A Major league pitcher can throw a ball in excess of 41.3m/s. If a ball is thrown horizontally at this speed, how much will it drop by the time it reaches a catcher who is 17.0m away from the point of release?
So Ay=-9.8
X=17m
t=?
Vox=0
V=41.3
y=(Vy^2-Voy^2)2g
I thoguht i would use this formula but wasnt sure how to figure Voy out since Vy=0...
Please help!

 

[Redbelly98]

X=17m
t=?
Vox=0

Vox, the initial horizontal speed, is not 0, it is ____?
Also, ax = ____?

Can you fill in the blanks, and then use this information to find t?

 

[tomcue]

To calculate the horizontal ball drop at a velocity of 41.3m/s, we can use the formula d = v*t, where d is the distance traveled, v is the velocity, and t is the time.

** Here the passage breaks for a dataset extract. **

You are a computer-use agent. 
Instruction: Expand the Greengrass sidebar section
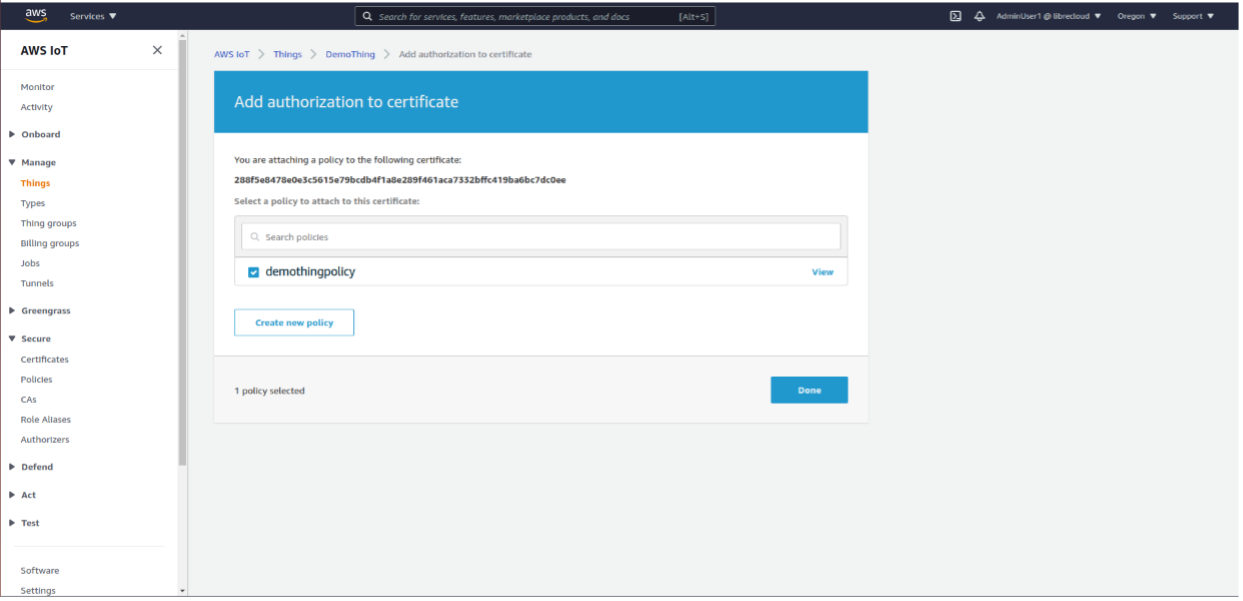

In this case, the distance traveled is 17m and the velocity is 41.3m/s. Therefore, we can rearrange the formula to solve for time:

t = d/v = 17m/41.3m/s = 0.411 seconds

Now, to calculate the vertical drop, we can use the formula y = Voy*t + 0.5*Ay*t^2, where y is the vertical distance, Voy is the initial vertical velocity, Ay is the acceleration due to gravity (-9.8m/s^2), and t is the time calculated above. We know that Voy = 0, so the formula becomes y = 0 + 0.5*(-9.8m/s^2)*(0.411s)^2 = -0.83m.

Therefore, the ball will drop approximately 0.83m when it reaches the catcher who is 17m away from the point of release. This is assuming that there is no air resistance and the ball is thrown in a straight line.